Task item. The copy should begin at the line containing "Task: Click the Поиск search field" and end with the last line below, every line exact and no picture included.

**** Supplied information ****

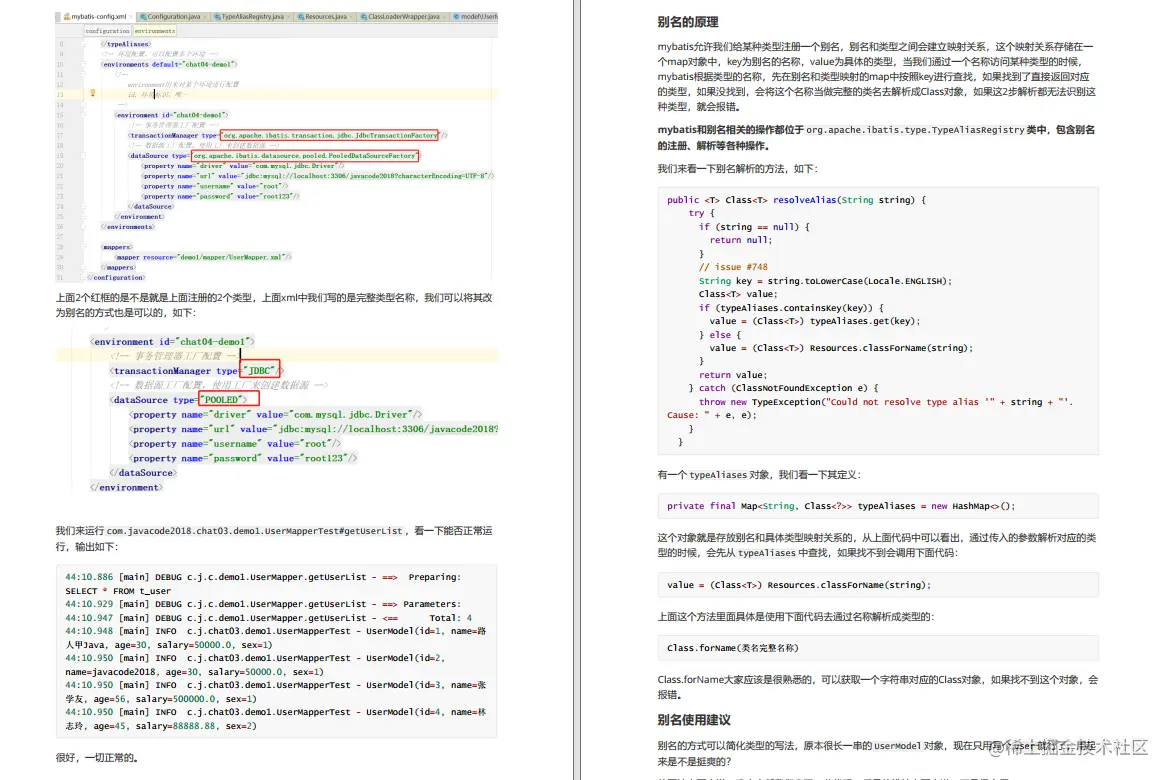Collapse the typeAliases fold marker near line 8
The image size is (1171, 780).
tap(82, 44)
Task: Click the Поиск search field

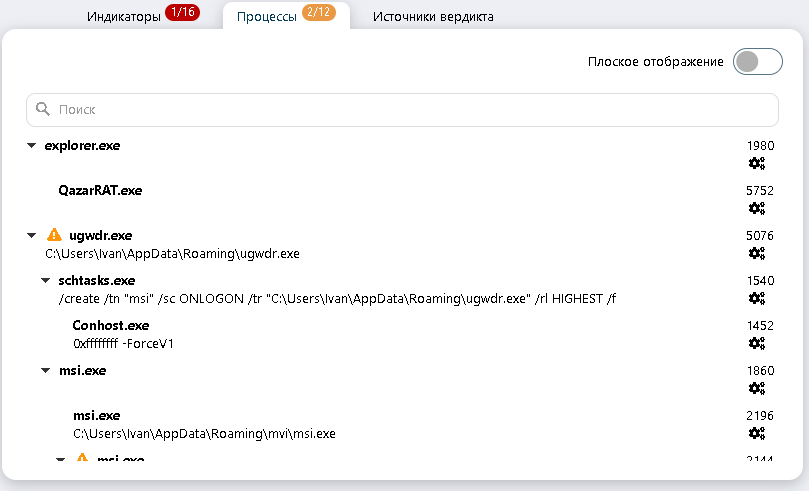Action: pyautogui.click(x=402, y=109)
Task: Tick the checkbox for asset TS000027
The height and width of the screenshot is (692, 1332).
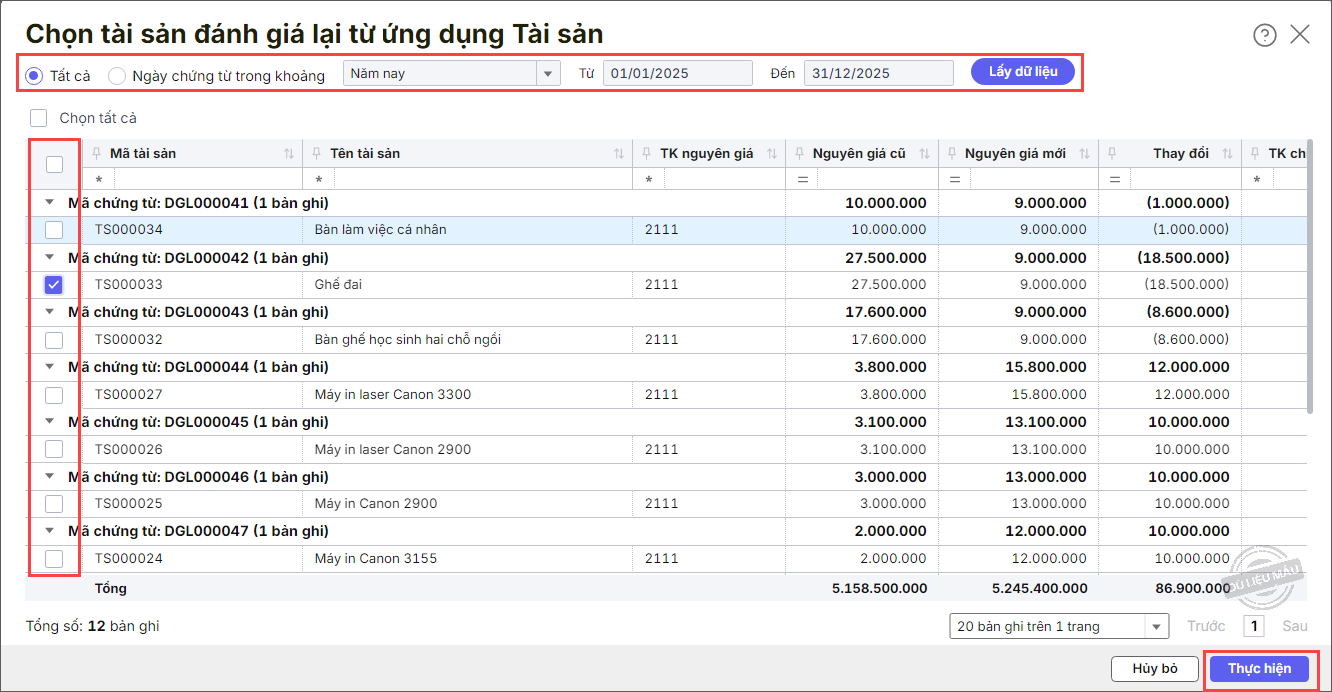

****

Answer space.
Task: Click the Поиск search field

Action: pyautogui.click(x=402, y=109)
Task: Tick the checkbox for asset TS000027
The height and width of the screenshot is (692, 1332).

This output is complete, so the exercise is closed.